Title: Engagement Between USS
Monitor and CSS
Virginia
Source: the U.S. Naval Historical
Center
More informationThe CSS Virginia was an ironclad ship in the Confederate navy during the American Civil War (1861–1865). The
first American warship of its kind—prior to 1862, all navy vessels were made of
wood—it was constructed in order to attack the ever-tightening Union blockade on the
Confederacy's major Atlantic ports and harbors. The CSS Virginia's launch in March 1862 provided one of the first truly unmistakable
signs of a revolution in naval warfare that would transform the conduct of war at sea
during the nineteenth century. It quickly met its match, however, in a hastily
constructed, Swedish-engineered Union ironclad, the USS Monitor, at the Battle of
Hampton Roads (1862). By April 1862, the Confederacy's 3,500 miles of
coastline were largely lost (only Wilmington, North Carolina, and Charleston, South
Carolina, remained under Confederate control), and in May of that year, the Virginia was intentionally destroyed.
The CSS Virginia was constructed from the burned hulk and salvaged machinery of the USS Merrimack, a ship imperfectly scuttled by retreating Union forces and subsequently salvaged at Norfolk's Gosport Naval Yard in April 1861. A steam-powered frigate constructed in Massachusetts in June 1855, the Merrimack had once carried forty guns and had seen service in the West Indies and Pacific before being sent to Norfolk for repairs and refitting early in 1860.
Soon after the Merrimack was raised, the Confederate secretary of the navy, Stephen R. Mallory, issued what at that point in naval history was a remarkable order: that it be converted into an ironclad ship. The Union navy was debating the idea of ironclads, but perhaps because it was more tradition-bound than its Confederate counterpart, it had not acted. The Confederacy, however, moved quickly, modifying the operations of the Tredegar ironworks in Richmond enough to enable it to produce the two-inch-thick iron plates necessary to meet the specifications outlined by designer Lieutenant John M. Brooke. Iron covered, the ship measured 275 feet long 38.5 feet across its beam, and 27.5 feet deep. It was angled such that cannon shot would harmlessly bounce off its sides. Outfitted with ten guns and resembling a floating barn roof, the ship was rechristened the CSS Virginia and released from dry dock into the Elizabeth River on February 17, 1862.

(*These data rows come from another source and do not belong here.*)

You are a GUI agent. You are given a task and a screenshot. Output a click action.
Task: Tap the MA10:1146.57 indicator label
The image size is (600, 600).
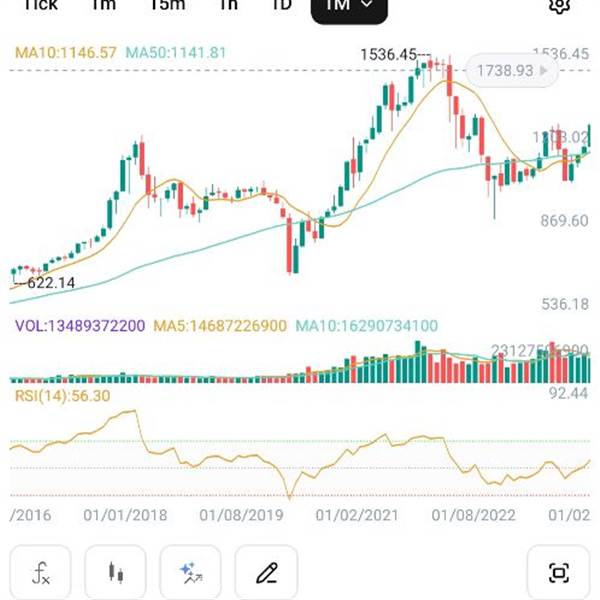[x=66, y=51]
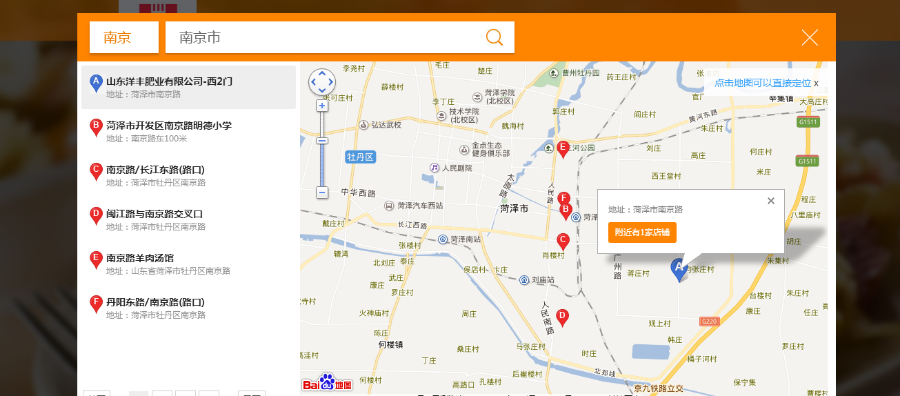The height and width of the screenshot is (396, 900).
Task: Dismiss the 点击地图可以直接定位 hint
Action: (x=816, y=84)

Title: Commander Catesby ap
Roger Jones
Source: the U.S. Naval Historical
Center, courtesy of his
grandson, Catesby ap R. Jones
More informationOn March 8 of that year, the ship steamed out
to Hampton Roads under the command of Captain Franklin Buchanan to take on the wooden
warships of the Union's North Atlantic Blockading Squadron anchored near Fort Monroe. The first ship to
tangle with the Virginia, the sloop USS Cumberland, was quickly rammed and sunk, although in the process the Virginia's ram was snapped off. Meanwhile, the rest of the
Confederate James River
Squadron had come out to join the fight, and Lieutenant Joseph B. Smith,
commander of the frigate USS Congress, moved his ship into
shallow water and grounded it, lest he, too, be sunk. He exchanged fire with
Buchanan's ironclad for about an hour before he finally surrendered.
The Virginia suffered a battering in the course of its engagements with the Cumberland and the Congress, and when it received fire from Union shore batteries, Buchanan fired hot shot on the surrendered Congress in a retaliatory attempt to set the ship on fire. While directing the firing of the Congress, though, Buchanan suffered a leg wound that forced him to turn command over to Lieutenant Catesby ap Roger Jones, a Virginian who had served on the Merrimack before the war. (The "ap" in Jones's name is Welsh and means "son of.") Jones turned his ship toward the frigate USS Minnesota, which had already run aground in the course of maneuvering against the rest of the James River Squadron. Due to the lateness of the day, however, he decided to break off the fight shortly after making contact with the Minnesota. The Confederates fully expected to resume their rampage against the Union fleet the following morning.
But when Jones brought the Virginia back out on March 9, he found the Union navy now had its own, strange-looking ironclad ship, the USS Monitor (famously described as resembling "a cheese box on a raft"), and that it blocked the Virginia's approach to the Minnesota. Shortly before eight o'clock in the morning, the two ironclads began a historic fight that would last about four hours and end with neither side achieving a decisive advantage, even though a fortuitously aimed shot from the Virginia managed to strike the Union ship's pilot house and wound its commander, Lieutenant John L. Worden. Although a tactical draw, the battle ensured that the Union anchorage at Hampton Roads was secure. The Virginia would sortie out from Norfolk on April 11 and May 8, but on neither occasion did it become seriously engaged with Union warships. Finally, a little more than two months after the Battle of Hampton Roads, the Confederates were compelled by the Union army's capture of Yorktown to evacuate Norfolk. They destroyed the Virginia on May 11, 1862, to ensure it would not fall into Union hands.